Evidence Investing

 
Housing Prices 03/16/2010
 
I think its fair to assume that most people would agree that we are not out of the woods yet, but I get the feeling that people are getting ansy... to buy at these 'cheap, cheap prices.'  Just how much lower can housing/real estate prices go??  Well, to look at that question, I would like to show a really excellent bit of research done by Ironman at his top-quality blog (PoliticalCalculations).  

We can look at housing prices related to the past to try to get a handle on this, but the problem is that there are so many factors (inflation, jobs, supply/demand, etc, etc) that it makes it a really tough multi-varient problem to figure out a housing price predictor that works half way decent...
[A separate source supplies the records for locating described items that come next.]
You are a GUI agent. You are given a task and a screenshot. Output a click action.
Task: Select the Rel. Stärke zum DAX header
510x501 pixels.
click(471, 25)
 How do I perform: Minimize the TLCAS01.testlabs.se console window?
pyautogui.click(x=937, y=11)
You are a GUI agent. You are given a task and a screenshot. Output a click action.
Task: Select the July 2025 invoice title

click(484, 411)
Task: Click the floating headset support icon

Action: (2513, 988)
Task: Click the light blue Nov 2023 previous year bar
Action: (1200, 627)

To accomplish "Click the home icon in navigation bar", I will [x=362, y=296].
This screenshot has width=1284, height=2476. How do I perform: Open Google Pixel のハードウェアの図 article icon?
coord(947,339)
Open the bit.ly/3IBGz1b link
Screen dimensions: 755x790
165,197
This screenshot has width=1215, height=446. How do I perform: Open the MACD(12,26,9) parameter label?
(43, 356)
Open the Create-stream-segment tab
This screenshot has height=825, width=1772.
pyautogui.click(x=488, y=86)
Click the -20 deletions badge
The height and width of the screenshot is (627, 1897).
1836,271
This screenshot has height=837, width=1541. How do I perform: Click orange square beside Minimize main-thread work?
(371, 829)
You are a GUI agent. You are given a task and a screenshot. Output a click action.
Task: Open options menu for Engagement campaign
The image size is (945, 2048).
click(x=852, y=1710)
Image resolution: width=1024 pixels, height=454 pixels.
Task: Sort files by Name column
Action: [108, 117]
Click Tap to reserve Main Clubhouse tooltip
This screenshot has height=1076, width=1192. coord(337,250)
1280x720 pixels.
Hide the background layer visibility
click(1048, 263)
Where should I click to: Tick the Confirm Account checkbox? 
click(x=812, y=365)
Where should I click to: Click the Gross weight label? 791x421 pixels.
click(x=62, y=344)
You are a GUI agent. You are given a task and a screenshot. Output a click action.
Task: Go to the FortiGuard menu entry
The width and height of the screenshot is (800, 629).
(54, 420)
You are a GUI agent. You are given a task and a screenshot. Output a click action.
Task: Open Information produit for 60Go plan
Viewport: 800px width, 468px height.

In his post (A Better Method for Detecting Housing Bubbles), he says:  

"But what would be a better method for determining whether house prices might be in a bubble? Is there a way to detect a bubble forming in its earliest stages? 

We think we've developed a better method, which is in part based upon our observations of age and income driven spending. What we found is that personal spending for housing was a very strong function of personal income. 

That observation gives us an alternative way to determine how much Americans of a given income spend on housing and given the strong correlation between income and housing expenditures, we can substitute personal income in place of the measure of rent used by the federal government. We can then plot non-inflation-adjusted house prices against that personal income, which would give us insight into not just whether house prices have decoupled from the economic fundamentals supporting them, but when as well. 

We did just that with median house prices and median household income in the United States since 1967.  What we find from our chart is that the U.S. housing bubble clearly began in 2000, with a distinct deviation away from the two otherwise linear trends that we observe in the data."